AUTHOR’S NOTE

On June 26, 1978, the Supreme Court of the United States ruled 6–3 in favor of Grand Central Terminal’s landmark status, guaranteeing that it would never be demolished nor dwarfed by Penn Central’s proposed skyscraper. The splendid building we see today was restored and rededicated on October 1, 1998, after a renovation led by the New York architecture firm Beyer Blinder Belle. A plaque dedicated to Jacqueline Kennedy Onassis for her role in the preservation hangs in the main entrance of the terminal.

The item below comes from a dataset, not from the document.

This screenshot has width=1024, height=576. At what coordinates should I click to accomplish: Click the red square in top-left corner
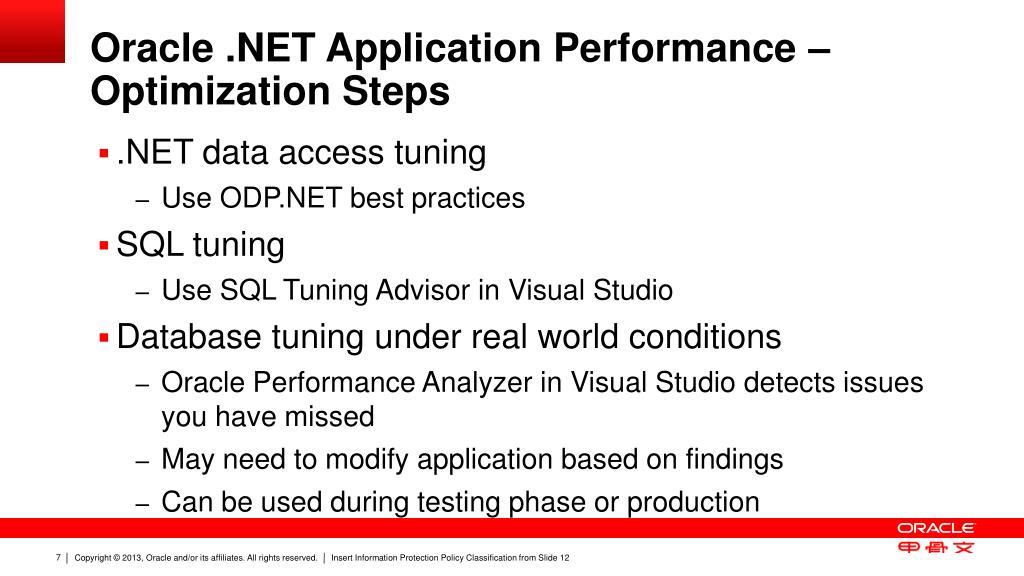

The Grand Central School of Art, founded by the painters Edmund Greacen, Walter Leighton Clark, and John Singer Sargent, opened in 1924 and enrolled as many as nine hundred students a year before closing in 1944. While this is a work of fiction, I was inspired by two former faculty members at the Grand Central School of Art—Arshile Gorky and Helen Dryden—and by the real-life fight to save Grand Central Terminal in the 1970s. Penn Central did incorrectly allocate their expenses to try to show economic hardship, but the stolen balance sheet and scenes involving the Municipal Art Society are fiction. Several books were incredibly helpful during my research, including Arshile Gorky: His Life and Work by Hayden Herrera; Rethinking Arshile Gorky by Kim S. Theriault; Lee Krasner: A Biography by Gail Levin; Women of Abstract Expressionism, edited by Joan Marter; An Evening in the Classroom by Harvey Dunn; Grand Central Terminal: 100 Years of a New York Landmark by the New York Transit Museum and Anthony W. Robins; Grand Central: How a Train Station Transformed America by Sam Roberts; Grand Central Terminal: City within the City by the Municipal Art Society of New York, edited by Deborah Nevins; and Grand Central by David Marshall. I’d especially like to thank Sarah Marie Horne, who provided me with research from her groundbreaking dissertation on Helen Dryden.